I have a certain soft spot for Mt Wellington. I had not seen snow ever in my life until I moved to Tasmania when I was 12 and every now and then I hear the excited gasp of a tourist catching a glimpse, and I remember my own thrill of the first time. I’ve yet to grow tired of snow, although, I admit, my encounters with it are sporadic.
The mountain first captured my imagination when I was at school learning about the historical figure, Lady Jane Franklin. Lady Franklin was the governor’s wife in 1836, but, what I hold her in highest regard for, is that she was the first woman to climb Mt Wellington. In long skirts and corsets and all! Before there were neatly marked pathways! I often remind myself that if she could do it with the whole nation laughing at her, in a long skirt and a corset, then I can pull up my boots up and do the same — but in a sport’s bra and pants, because period costume would be difficult to source and I’d definitely get mud on it.

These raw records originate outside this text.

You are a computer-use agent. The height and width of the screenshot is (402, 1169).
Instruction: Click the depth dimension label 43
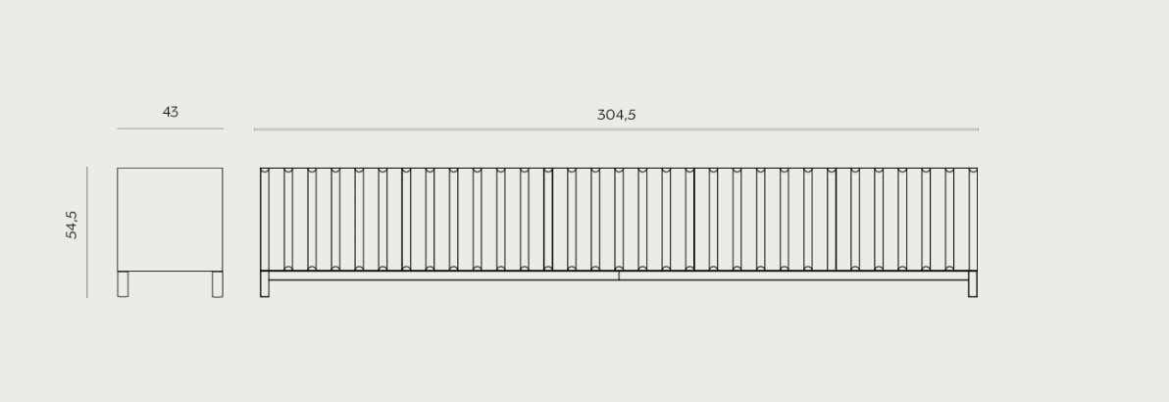pos(170,112)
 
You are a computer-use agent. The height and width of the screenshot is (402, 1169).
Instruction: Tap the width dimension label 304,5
pos(616,115)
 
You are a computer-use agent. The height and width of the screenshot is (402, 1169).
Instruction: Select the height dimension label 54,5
pos(72,225)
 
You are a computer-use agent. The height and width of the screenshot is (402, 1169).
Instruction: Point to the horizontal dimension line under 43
pos(170,128)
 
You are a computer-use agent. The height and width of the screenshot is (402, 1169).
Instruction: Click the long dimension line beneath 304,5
pos(616,129)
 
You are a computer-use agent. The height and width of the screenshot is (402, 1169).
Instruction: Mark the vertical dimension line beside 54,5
pos(87,232)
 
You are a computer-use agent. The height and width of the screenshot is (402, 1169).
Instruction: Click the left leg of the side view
pos(123,284)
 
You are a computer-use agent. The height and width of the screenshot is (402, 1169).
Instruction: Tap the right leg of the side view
pos(218,284)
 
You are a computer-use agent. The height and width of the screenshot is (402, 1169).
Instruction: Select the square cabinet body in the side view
pos(170,220)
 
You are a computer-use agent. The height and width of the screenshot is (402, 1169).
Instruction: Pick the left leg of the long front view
pos(265,284)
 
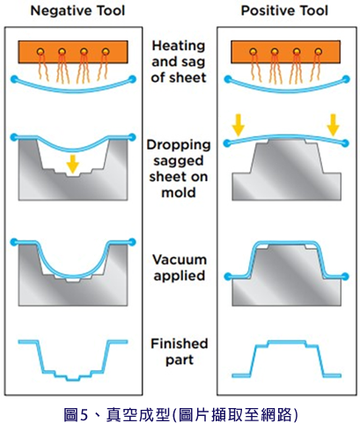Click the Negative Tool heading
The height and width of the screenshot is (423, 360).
coord(77,11)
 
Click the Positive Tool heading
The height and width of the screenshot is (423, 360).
coord(284,11)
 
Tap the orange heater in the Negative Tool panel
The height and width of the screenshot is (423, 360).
coord(73,52)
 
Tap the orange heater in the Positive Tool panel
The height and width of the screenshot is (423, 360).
coord(286,52)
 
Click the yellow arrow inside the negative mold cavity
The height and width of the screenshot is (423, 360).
coord(72,164)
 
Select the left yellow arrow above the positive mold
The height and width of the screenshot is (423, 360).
coord(238,125)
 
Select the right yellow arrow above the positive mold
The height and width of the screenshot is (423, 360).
coord(333,125)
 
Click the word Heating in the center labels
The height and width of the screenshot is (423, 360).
coord(179,46)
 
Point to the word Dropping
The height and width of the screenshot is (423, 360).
coord(179,145)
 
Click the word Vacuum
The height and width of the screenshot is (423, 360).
coord(180,259)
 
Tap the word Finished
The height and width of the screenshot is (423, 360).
coord(180,344)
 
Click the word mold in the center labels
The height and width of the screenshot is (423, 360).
coord(179,193)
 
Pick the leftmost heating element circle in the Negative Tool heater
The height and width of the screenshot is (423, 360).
coord(40,52)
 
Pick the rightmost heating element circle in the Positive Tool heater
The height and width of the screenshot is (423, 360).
coord(319,52)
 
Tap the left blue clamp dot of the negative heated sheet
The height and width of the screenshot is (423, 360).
coord(15,79)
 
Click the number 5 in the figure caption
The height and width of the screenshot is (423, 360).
coord(84,415)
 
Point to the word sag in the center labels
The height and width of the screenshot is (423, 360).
coord(194,62)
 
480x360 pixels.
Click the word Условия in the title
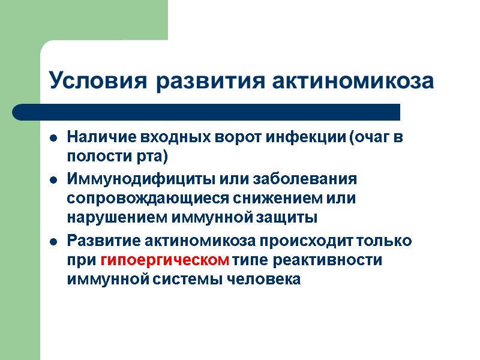[x=98, y=81]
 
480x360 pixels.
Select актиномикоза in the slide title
[x=353, y=81]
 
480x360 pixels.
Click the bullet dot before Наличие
[x=53, y=138]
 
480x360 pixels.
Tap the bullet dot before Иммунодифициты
[x=53, y=180]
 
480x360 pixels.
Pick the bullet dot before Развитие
[x=53, y=242]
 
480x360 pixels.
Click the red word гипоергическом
[x=166, y=260]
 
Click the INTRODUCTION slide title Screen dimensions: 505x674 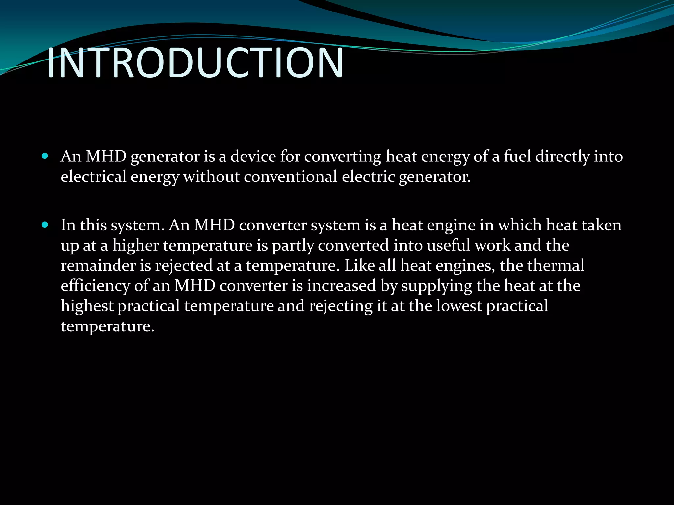coord(195,63)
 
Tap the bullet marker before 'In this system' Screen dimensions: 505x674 coord(45,225)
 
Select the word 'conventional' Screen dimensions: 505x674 coord(290,177)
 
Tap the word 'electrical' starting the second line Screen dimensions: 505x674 coord(93,177)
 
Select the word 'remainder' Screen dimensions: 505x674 coord(98,266)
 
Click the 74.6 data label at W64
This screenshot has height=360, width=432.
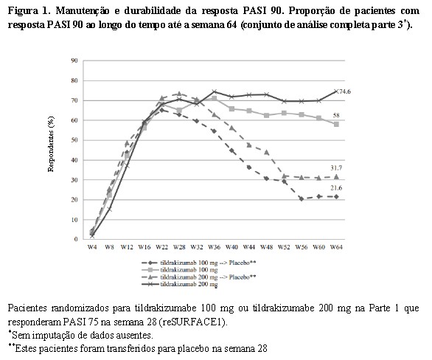pos(345,91)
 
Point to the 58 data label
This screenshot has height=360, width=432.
pos(336,115)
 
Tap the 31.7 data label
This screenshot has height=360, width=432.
pos(336,168)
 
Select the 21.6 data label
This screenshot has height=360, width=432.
pos(336,188)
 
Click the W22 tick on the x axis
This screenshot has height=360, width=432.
pos(161,247)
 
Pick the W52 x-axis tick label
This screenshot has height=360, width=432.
pos(284,247)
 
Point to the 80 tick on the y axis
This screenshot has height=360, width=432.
pos(74,80)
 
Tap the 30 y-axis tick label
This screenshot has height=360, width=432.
pos(74,180)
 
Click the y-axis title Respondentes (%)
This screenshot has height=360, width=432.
pos(51,144)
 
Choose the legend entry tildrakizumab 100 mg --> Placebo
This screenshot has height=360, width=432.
pos(199,263)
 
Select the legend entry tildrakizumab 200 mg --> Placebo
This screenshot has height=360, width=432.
pos(199,277)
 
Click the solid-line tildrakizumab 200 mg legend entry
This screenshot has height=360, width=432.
pos(180,284)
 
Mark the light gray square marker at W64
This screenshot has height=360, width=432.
pos(336,125)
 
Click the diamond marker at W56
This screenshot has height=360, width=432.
pos(302,198)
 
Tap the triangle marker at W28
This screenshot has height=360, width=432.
pos(179,94)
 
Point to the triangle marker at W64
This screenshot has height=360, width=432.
pos(336,177)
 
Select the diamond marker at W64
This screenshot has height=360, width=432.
pos(336,196)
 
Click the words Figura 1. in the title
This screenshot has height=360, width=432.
pos(27,11)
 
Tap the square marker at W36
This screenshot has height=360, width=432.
pos(214,98)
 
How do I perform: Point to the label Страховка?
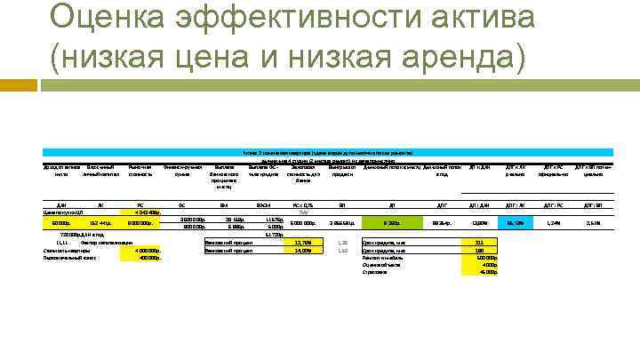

Parking can be difficult in the busy periods on the mountain, it is important to balance your time between being the early bird, but not so early that it is still frosty — unless you’re the sort of bird who doesn’t mind doing a few smaller walks while you wait for roads to open. On a clear day the mountain can afford views stretching for what feels like eternity in every direction, the wind can be really strong, and sometimes this is the reason why the roads are closed. Keep in mind that the roads are only ever closed for your safety. The summit of the mountain is something that everyone in Tasmania must visit at least once, leave yourself time for smaller walks though; the ease of access to the summit means that it is a very heavily trodden tourist location and your search for solitude on the mountain will be better achieved on the lower tiers.